**Excerpted data:**
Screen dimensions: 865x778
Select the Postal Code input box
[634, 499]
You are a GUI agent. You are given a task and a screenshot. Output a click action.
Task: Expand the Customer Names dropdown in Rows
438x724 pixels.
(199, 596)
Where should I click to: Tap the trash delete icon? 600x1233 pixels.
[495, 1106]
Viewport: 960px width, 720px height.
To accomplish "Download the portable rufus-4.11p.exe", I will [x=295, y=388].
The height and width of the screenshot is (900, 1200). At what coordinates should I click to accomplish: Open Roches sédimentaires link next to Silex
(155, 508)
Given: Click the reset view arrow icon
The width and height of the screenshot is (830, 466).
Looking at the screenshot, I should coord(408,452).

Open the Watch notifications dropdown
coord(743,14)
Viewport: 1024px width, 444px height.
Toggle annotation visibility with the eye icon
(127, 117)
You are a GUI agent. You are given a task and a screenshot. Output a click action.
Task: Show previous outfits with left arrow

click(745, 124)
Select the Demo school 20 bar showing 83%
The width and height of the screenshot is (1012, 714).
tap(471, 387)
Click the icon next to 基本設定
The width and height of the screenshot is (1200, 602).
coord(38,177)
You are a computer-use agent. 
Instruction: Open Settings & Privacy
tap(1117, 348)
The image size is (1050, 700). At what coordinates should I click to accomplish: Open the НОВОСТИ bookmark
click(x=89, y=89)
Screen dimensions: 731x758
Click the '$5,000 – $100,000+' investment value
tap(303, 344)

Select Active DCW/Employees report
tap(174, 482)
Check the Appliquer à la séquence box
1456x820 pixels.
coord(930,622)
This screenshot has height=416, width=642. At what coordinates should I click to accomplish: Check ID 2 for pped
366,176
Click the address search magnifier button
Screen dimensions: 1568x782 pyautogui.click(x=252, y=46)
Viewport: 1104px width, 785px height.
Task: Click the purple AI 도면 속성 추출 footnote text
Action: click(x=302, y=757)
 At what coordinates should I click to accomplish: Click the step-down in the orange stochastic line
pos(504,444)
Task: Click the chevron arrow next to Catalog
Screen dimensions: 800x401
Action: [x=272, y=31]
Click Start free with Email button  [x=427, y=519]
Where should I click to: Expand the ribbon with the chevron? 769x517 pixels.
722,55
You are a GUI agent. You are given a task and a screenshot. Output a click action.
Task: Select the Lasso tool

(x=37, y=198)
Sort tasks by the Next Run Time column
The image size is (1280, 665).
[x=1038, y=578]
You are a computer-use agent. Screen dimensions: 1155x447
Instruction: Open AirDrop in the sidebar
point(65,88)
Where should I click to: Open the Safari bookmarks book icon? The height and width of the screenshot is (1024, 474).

**The problem:**
Once the line containing "Screen dimensions: 731x758" has been retyped, stop. Begin at the first line of the material and reproduce every line up to it exactly.

**Expected answer:**
Screen dimensions: 865x778
Select the Postal Code input box
[634, 499]
You are a GUI agent. You are given a task and a screenshot. Output a click action.
Task: Expand the Customer Names dropdown in Rows
438x724 pixels.
(199, 596)
Where should I click to: Tap the trash delete icon? 600x1233 pixels.
[495, 1106]
Viewport: 960px width, 720px height.
To accomplish "Download the portable rufus-4.11p.exe", I will [x=295, y=388].
The height and width of the screenshot is (900, 1200). At what coordinates should I click to accomplish: Open Roches sédimentaires link next to Silex
(155, 508)
Given: Click the reset view arrow icon
The width and height of the screenshot is (830, 466).
Looking at the screenshot, I should coord(408,452).

Open the Watch notifications dropdown
coord(743,14)
Viewport: 1024px width, 444px height.
Toggle annotation visibility with the eye icon
(127, 117)
You are a GUI agent. You are given a task and a screenshot. Output a click action.
Task: Show previous outfits with left arrow

click(745, 124)
Select the Demo school 20 bar showing 83%
The width and height of the screenshot is (1012, 714).
tap(471, 387)
Click the icon next to 基本設定
The width and height of the screenshot is (1200, 602).
coord(38,177)
You are a computer-use agent. 
Instruction: Open Settings & Privacy
tap(1117, 348)
The image size is (1050, 700). At what coordinates should I click to accomplish: Open the НОВОСТИ bookmark
click(x=89, y=89)
Screen dimensions: 731x758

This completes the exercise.